Given task: Write out, word for word, the part of the listing below that starts with the line containing "Task: Collapse the" and runs through the line containing "coord(28,727)", with both of those lines included. Leave the pictures out of your answer.

Input for this task:
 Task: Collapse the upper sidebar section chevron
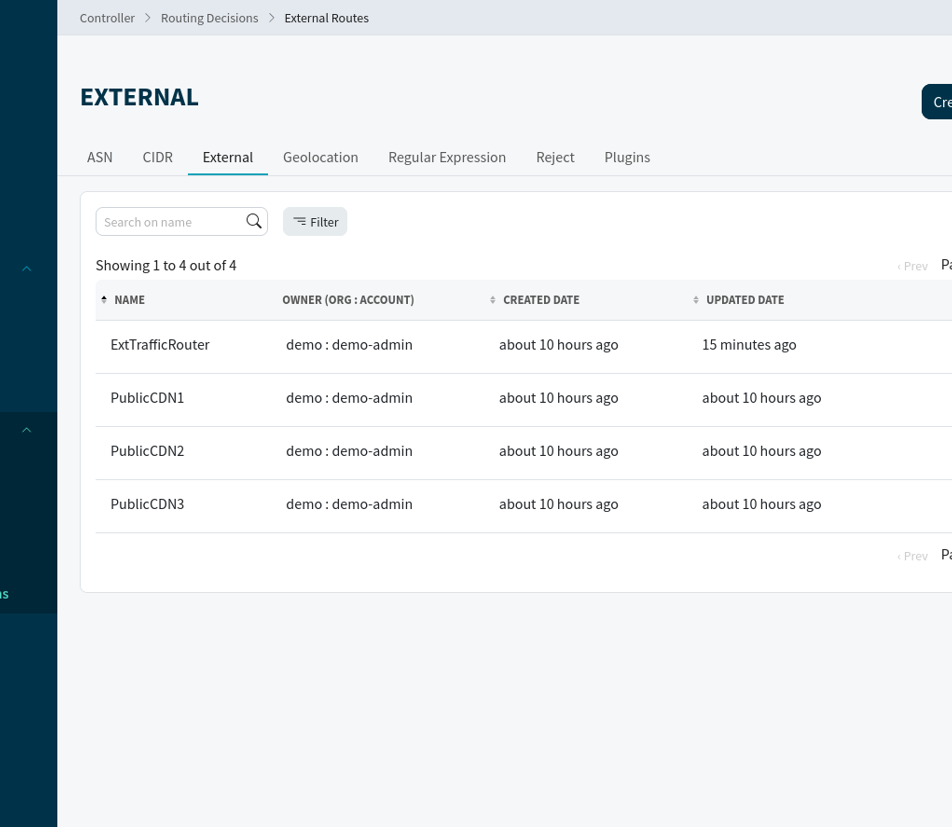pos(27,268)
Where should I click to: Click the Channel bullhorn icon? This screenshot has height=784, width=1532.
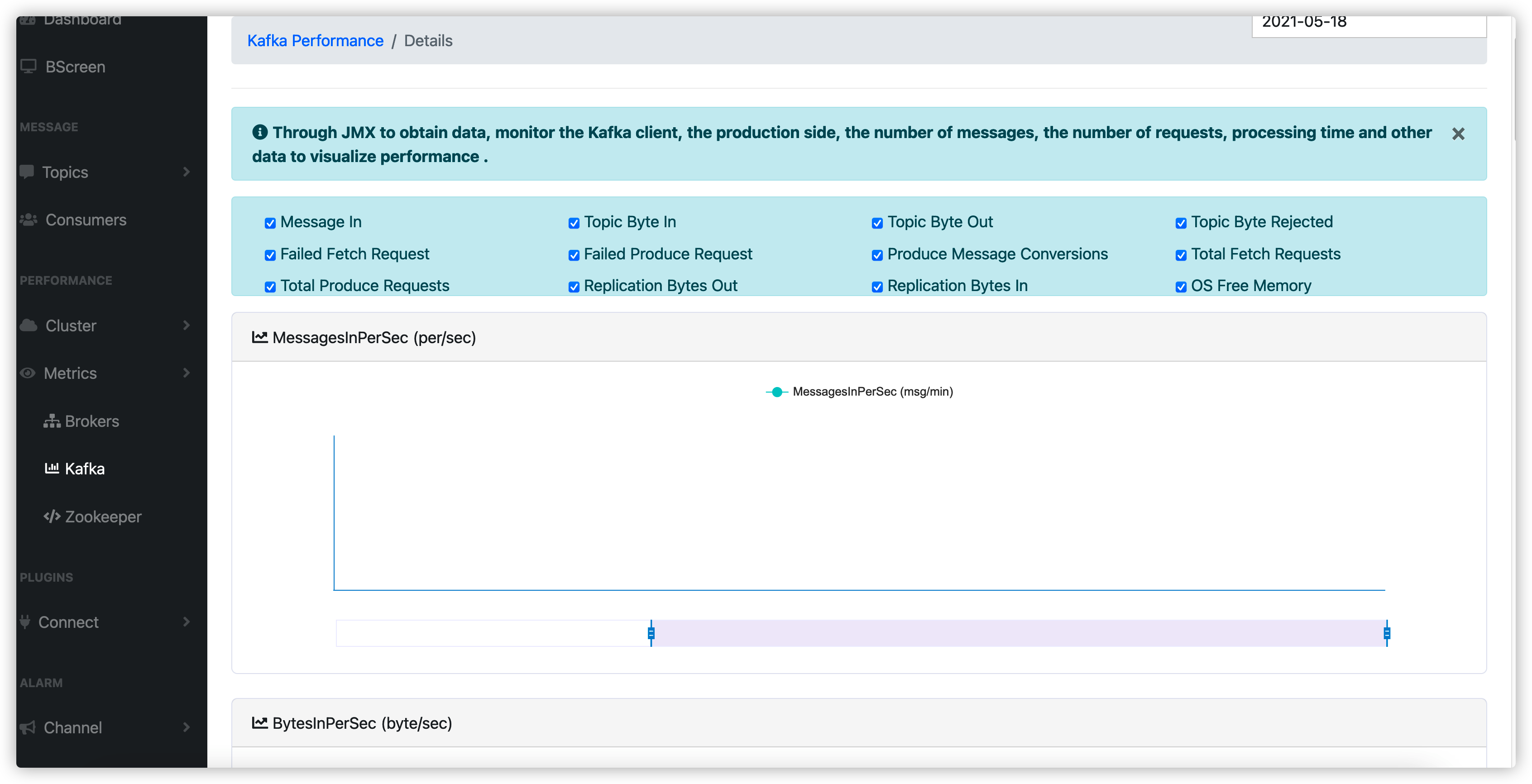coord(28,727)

...

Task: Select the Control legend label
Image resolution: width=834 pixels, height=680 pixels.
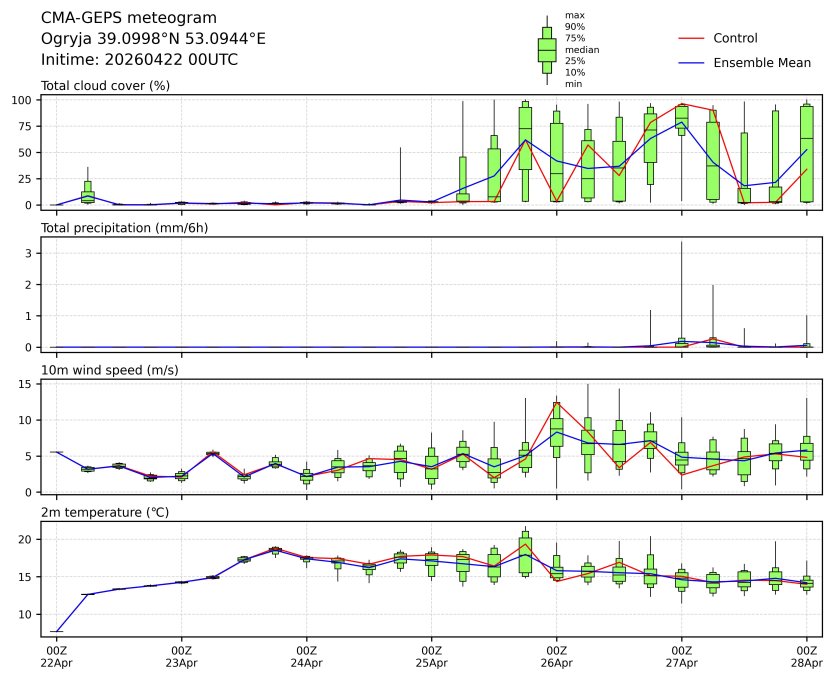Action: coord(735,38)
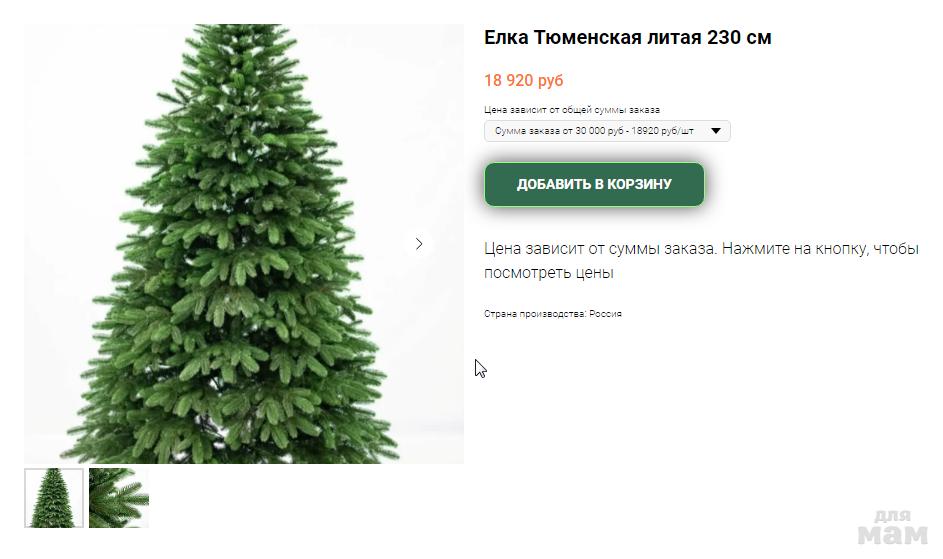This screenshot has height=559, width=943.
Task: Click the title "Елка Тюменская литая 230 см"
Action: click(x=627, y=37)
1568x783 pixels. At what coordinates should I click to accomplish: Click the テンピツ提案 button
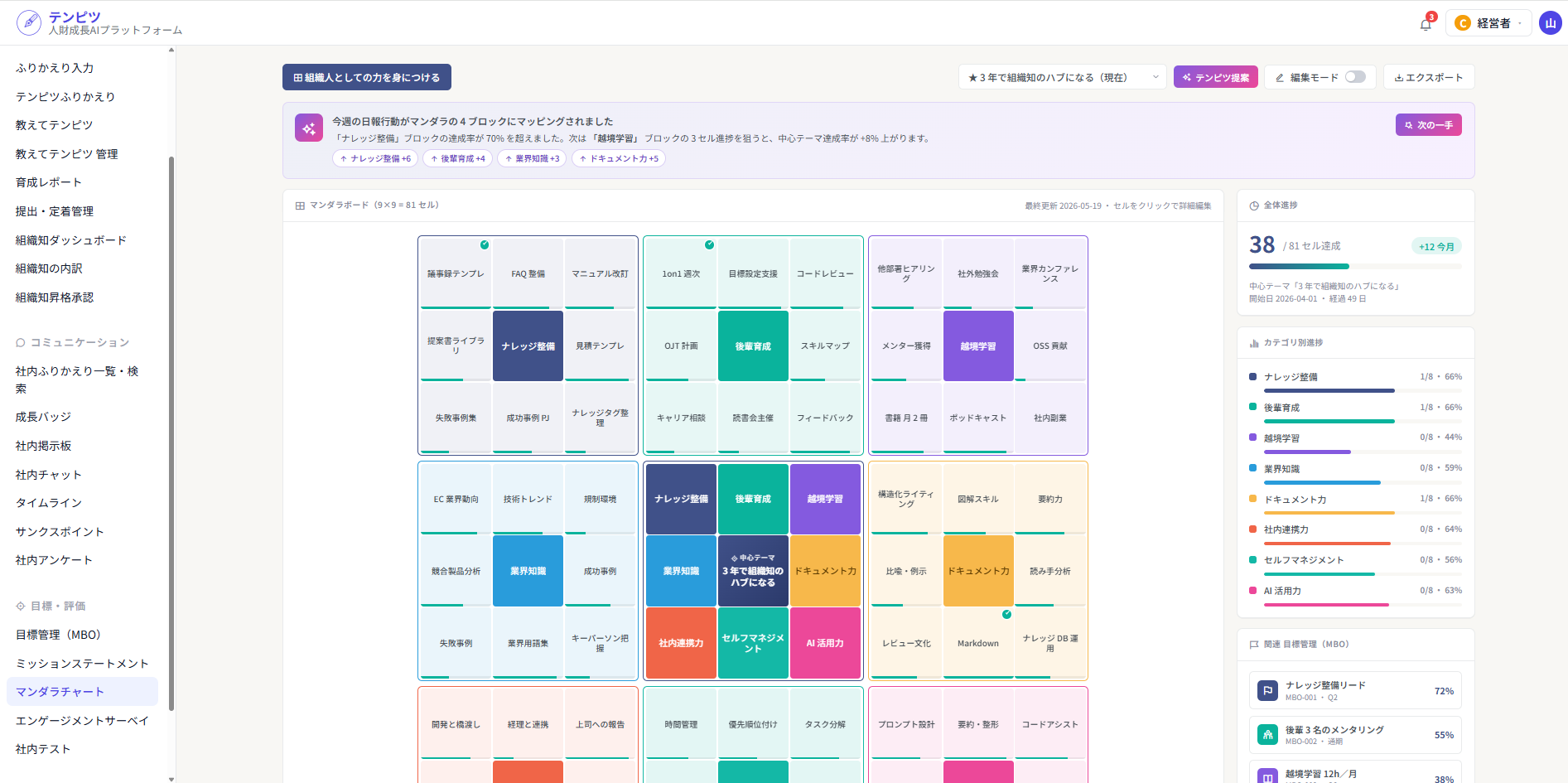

---

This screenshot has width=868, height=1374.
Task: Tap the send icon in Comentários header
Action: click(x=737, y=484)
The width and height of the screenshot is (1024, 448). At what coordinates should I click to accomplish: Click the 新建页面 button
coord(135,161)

Written answer:
 Task: Collapse the upper sidebar section chevron
pos(27,268)
Where should I click to: Click the Channel bullhorn icon? This screenshot has height=784, width=1532.
coord(28,727)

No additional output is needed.